THE LINES WERE long again, but this time there were no disruptions. What had happened the night before seemed to have reverberated among those who frequented the Grunt.

Rogers saw Karl leave at around one-thirty, followed by Helen Myers at two.

Karl had waved to him. Myers had not.

At three the bar was empty and clean enough for the staff to head home. Rogers offered to lock up and set the alarm.

Finally, he was the last person in the place.

He had earlier noted the CCTV cameras. They were all around the bar area, and also posted outside.

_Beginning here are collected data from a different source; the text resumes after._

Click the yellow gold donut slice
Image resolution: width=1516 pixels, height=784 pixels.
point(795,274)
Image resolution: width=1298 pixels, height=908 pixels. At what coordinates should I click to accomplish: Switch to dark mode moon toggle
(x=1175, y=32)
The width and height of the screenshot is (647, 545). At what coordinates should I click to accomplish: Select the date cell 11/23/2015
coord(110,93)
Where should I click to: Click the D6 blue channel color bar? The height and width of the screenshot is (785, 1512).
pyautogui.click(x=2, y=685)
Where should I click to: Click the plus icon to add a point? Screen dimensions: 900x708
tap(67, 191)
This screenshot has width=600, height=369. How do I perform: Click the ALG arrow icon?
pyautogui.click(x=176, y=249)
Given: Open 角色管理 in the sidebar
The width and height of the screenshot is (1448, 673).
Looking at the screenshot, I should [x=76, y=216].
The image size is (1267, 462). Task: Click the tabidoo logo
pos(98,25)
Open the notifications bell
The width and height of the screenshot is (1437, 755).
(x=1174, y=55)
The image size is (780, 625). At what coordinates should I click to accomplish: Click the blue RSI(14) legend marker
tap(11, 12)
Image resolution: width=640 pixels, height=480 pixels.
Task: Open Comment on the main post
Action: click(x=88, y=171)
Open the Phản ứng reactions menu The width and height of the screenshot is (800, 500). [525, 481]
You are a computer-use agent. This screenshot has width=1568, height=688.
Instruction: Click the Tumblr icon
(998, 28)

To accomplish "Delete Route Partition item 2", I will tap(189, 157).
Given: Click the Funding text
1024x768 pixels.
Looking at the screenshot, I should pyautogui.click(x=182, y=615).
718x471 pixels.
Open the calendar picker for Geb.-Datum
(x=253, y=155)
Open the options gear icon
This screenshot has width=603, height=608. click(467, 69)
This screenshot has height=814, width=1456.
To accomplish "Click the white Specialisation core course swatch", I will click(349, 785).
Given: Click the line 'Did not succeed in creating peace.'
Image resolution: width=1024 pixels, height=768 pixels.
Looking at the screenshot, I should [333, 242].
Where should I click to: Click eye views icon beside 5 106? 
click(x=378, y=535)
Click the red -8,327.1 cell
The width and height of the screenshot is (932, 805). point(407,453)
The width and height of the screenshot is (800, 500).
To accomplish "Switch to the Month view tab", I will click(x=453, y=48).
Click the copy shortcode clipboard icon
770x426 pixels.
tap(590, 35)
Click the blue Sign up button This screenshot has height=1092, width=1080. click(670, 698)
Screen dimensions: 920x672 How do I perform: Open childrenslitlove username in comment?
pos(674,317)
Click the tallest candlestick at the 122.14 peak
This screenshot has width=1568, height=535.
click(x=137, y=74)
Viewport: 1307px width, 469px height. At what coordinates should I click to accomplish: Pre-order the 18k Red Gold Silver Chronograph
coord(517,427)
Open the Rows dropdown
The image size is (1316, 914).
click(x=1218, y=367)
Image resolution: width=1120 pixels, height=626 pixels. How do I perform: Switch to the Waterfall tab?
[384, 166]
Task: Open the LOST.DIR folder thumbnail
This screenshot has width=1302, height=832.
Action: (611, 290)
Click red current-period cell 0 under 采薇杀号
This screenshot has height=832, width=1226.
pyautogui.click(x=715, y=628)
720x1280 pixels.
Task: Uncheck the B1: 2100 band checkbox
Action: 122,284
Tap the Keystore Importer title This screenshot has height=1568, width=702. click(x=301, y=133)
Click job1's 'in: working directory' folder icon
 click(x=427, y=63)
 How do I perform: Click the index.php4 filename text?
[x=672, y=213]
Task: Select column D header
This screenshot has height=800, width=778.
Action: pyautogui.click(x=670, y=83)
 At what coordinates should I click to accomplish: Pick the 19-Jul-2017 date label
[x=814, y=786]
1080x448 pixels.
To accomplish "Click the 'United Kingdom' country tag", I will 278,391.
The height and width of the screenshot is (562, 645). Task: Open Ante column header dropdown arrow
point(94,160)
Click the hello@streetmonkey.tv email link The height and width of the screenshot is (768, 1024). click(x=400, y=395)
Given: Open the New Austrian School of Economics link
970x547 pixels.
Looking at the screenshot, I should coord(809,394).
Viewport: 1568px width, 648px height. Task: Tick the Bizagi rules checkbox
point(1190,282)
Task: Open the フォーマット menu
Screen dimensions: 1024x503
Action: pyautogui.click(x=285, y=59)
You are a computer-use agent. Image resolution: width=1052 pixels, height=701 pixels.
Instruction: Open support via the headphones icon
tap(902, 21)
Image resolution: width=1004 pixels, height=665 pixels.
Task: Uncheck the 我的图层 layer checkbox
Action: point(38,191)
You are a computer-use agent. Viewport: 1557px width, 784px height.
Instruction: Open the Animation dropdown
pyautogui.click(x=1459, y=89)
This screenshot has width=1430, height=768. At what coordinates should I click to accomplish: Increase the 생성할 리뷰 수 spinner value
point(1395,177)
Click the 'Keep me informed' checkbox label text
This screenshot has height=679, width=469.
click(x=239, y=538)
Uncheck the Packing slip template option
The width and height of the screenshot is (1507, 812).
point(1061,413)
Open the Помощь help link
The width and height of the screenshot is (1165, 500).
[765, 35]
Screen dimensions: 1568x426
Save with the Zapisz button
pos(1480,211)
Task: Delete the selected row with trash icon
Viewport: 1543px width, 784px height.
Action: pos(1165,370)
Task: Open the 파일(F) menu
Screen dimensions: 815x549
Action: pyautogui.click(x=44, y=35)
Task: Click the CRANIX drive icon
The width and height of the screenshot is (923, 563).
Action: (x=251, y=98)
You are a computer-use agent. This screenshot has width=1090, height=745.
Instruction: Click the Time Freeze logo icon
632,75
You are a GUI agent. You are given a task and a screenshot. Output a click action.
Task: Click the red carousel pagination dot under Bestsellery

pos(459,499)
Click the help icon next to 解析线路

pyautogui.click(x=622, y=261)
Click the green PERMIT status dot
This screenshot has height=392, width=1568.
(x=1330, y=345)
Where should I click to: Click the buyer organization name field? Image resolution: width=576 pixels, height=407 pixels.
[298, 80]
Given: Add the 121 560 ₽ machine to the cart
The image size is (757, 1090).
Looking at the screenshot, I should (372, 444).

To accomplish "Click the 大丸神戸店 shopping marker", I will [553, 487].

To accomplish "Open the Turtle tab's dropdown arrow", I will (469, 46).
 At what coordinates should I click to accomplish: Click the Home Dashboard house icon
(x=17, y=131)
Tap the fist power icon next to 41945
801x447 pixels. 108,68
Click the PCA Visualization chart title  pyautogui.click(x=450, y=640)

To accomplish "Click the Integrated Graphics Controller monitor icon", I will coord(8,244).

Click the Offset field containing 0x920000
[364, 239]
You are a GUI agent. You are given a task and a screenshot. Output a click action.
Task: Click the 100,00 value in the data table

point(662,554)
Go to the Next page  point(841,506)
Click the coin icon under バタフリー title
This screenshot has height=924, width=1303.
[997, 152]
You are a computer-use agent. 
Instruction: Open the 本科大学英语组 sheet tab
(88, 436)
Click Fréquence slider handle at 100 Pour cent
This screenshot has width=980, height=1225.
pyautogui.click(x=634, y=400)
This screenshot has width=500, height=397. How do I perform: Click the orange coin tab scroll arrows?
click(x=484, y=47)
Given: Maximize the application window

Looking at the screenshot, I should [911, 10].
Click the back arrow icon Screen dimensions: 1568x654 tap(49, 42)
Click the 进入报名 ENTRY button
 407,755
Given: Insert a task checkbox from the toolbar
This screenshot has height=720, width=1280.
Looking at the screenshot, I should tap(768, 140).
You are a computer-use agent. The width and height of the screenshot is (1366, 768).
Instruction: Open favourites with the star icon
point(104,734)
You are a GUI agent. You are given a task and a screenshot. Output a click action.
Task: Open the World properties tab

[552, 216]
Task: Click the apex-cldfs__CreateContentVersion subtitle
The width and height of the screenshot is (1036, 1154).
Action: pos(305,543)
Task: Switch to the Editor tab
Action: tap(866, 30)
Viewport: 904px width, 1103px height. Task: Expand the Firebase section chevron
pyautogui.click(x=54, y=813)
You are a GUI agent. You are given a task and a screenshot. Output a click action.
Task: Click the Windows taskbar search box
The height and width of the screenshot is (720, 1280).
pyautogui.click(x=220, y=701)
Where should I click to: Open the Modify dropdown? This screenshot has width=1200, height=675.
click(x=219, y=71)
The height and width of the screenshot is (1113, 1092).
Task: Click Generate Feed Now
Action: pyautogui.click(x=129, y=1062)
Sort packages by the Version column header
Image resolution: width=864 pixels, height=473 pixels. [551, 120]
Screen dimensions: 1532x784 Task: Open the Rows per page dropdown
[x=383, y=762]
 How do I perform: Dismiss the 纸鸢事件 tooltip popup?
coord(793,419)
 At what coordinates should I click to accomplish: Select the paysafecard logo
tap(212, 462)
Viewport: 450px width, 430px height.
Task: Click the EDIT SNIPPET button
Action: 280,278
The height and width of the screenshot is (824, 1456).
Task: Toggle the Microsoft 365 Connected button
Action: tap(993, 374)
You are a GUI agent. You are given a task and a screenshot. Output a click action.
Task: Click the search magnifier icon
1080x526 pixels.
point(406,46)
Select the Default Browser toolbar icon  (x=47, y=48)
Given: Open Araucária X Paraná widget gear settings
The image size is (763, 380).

But they were not, he had also noted, stationed at the stairs leading up to the VIP room. Nor were there any cameras on that level.

Someone didn’t want a record of those heading up there, and he wondered why.

He took the stairs two at a time, jiggling the set of keys in his pocket. He arrived on the upstairs landing and looked around. There was only one door, although the room it accessed seemed to run the length of the corridor.

He assumed that this might have been the living quarters of whoever had owned this building before it had become a bar.

He tried the door. It was locked.

He tried the keys in his pocket. The third one did the charm.

He opened the door and stepped into the room, closing it behind him. He didn’t have a flashlight and didn’t need one. His eyes were capable of seeing amazingly well in the darkness. He moved around the room, which was comfortably furnished.

It was actually more than one room. There was another room leading off it, separated by another doorway.

He opened this door and stared at the large bed. It was neatly made now. He figured it would not be so neat when Quentin and his ladies were here.

So was that what this was all about?

Just a place for Quentin to bed his entourage?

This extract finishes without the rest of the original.